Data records
----

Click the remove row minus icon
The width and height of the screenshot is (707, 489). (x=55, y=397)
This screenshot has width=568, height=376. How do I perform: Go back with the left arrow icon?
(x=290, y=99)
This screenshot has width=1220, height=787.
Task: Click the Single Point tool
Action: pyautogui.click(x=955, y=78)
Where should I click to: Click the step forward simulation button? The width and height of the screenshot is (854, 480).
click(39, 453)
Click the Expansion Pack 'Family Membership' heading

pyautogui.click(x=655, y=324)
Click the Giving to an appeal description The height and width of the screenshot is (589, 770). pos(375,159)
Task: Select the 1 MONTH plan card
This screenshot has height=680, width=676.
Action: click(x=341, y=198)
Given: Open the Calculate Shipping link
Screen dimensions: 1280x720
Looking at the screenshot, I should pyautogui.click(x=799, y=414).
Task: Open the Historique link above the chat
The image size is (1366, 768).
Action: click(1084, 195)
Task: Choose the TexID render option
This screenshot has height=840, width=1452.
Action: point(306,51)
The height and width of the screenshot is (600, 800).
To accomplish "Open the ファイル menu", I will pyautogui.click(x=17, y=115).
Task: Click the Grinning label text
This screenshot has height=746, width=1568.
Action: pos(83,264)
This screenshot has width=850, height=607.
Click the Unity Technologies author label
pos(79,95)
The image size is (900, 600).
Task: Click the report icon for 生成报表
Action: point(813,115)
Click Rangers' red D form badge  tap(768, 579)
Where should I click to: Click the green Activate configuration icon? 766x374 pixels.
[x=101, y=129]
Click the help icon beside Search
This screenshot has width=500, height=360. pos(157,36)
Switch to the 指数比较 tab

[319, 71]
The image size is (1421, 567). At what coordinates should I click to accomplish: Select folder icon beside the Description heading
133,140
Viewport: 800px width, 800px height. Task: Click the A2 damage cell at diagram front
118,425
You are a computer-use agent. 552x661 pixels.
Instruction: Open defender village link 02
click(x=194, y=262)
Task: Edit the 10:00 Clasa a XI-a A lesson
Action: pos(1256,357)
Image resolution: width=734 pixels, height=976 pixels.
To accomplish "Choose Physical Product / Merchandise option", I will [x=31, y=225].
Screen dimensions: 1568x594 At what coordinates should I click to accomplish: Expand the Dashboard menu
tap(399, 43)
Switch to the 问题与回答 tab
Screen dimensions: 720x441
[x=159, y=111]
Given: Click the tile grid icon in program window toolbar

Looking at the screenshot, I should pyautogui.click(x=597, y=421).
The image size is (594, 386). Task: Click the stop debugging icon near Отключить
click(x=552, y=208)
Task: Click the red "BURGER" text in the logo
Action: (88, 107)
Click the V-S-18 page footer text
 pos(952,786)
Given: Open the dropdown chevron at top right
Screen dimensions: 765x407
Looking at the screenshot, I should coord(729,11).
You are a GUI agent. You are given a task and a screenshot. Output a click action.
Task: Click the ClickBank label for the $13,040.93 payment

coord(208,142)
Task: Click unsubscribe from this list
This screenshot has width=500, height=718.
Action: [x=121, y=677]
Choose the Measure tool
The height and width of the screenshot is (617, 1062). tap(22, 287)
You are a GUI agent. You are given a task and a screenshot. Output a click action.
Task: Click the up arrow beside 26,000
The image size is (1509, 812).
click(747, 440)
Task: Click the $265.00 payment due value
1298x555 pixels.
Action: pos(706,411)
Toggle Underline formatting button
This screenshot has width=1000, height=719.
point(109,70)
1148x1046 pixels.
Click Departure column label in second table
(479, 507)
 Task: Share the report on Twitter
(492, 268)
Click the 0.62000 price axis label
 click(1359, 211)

----

● What is expected: Rewrite the listing above, substituting "Where do I click to:" for every "Where should I click to:" and leaving everything else as it is.

● Solution below:
Click the remove row minus icon
The width and height of the screenshot is (707, 489). (x=55, y=397)
This screenshot has width=568, height=376. How do I perform: Go back with the left arrow icon?
(x=290, y=99)
This screenshot has width=1220, height=787.
Task: Click the Single Point tool
Action: pyautogui.click(x=955, y=78)
Where do I click to: Click the step forward simulation button? The width and height of the screenshot is (854, 480).
click(39, 453)
Click the Expansion Pack 'Family Membership' heading

pyautogui.click(x=655, y=324)
Click the Giving to an appeal description The height and width of the screenshot is (589, 770). pos(375,159)
Task: Select the 1 MONTH plan card
This screenshot has height=680, width=676.
Action: click(x=341, y=198)
Given: Open the Calculate Shipping link
Screen dimensions: 1280x720
Looking at the screenshot, I should pyautogui.click(x=799, y=414).
Task: Open the Historique link above the chat
The image size is (1366, 768).
Action: click(1084, 195)
Task: Choose the TexID render option
This screenshot has height=840, width=1452.
Action: point(306,51)
The height and width of the screenshot is (600, 800).
To accomplish "Open the ファイル menu", I will pyautogui.click(x=17, y=115).
Task: Click the Grinning label text
This screenshot has height=746, width=1568.
Action: pos(83,264)
This screenshot has width=850, height=607.
Click the Unity Technologies author label
pos(79,95)
The image size is (900, 600).
Task: Click the report icon for 生成报表
Action: point(813,115)
Click Rangers' red D form badge  tap(768, 579)
Where do I click to: Click the green Activate configuration icon? 766x374 pixels.
[x=101, y=129]
Click the help icon beside Search
This screenshot has width=500, height=360. pos(157,36)
Switch to the 指数比较 tab

[319, 71]
The image size is (1421, 567). At what coordinates should I click to accomplish: Select folder icon beside the Description heading
133,140
Viewport: 800px width, 800px height. Task: Click the A2 damage cell at diagram front
118,425
You are a computer-use agent. 552x661 pixels.
Instruction: Open defender village link 02
click(x=194, y=262)
Task: Edit the 10:00 Clasa a XI-a A lesson
Action: pos(1256,357)
Image resolution: width=734 pixels, height=976 pixels.
To accomplish "Choose Physical Product / Merchandise option", I will [x=31, y=225].
Screen dimensions: 1568x594 At what coordinates should I click to accomplish: Expand the Dashboard menu
tap(399, 43)
Switch to the 问题与回答 tab
Screen dimensions: 720x441
[x=159, y=111]
Given: Click the tile grid icon in program window toolbar

Looking at the screenshot, I should pyautogui.click(x=597, y=421).
The image size is (594, 386). Task: Click the stop debugging icon near Отключить
click(x=552, y=208)
Task: Click the red "BURGER" text in the logo
Action: (88, 107)
Click the V-S-18 page footer text
 pos(952,786)
Given: Open the dropdown chevron at top right
Screen dimensions: 765x407
Looking at the screenshot, I should coord(729,11).
You are a GUI agent. You are given a task and a screenshot. Output a click action.
Task: Click the ClickBank label for the $13,040.93 payment

coord(208,142)
Task: Click unsubscribe from this list
This screenshot has width=500, height=718.
Action: [x=121, y=677]
Choose the Measure tool
The height and width of the screenshot is (617, 1062). tap(22, 287)
You are a GUI agent. You are given a task and a screenshot. Output a click action.
Task: Click the up arrow beside 26,000
The image size is (1509, 812).
click(747, 440)
Task: Click the $265.00 payment due value
1298x555 pixels.
Action: pos(706,411)
Toggle Underline formatting button
This screenshot has width=1000, height=719.
point(109,70)
1148x1046 pixels.
Click Departure column label in second table
(479, 507)
 Task: Share the report on Twitter
(492, 268)
Click the 0.62000 price axis label
 click(1359, 211)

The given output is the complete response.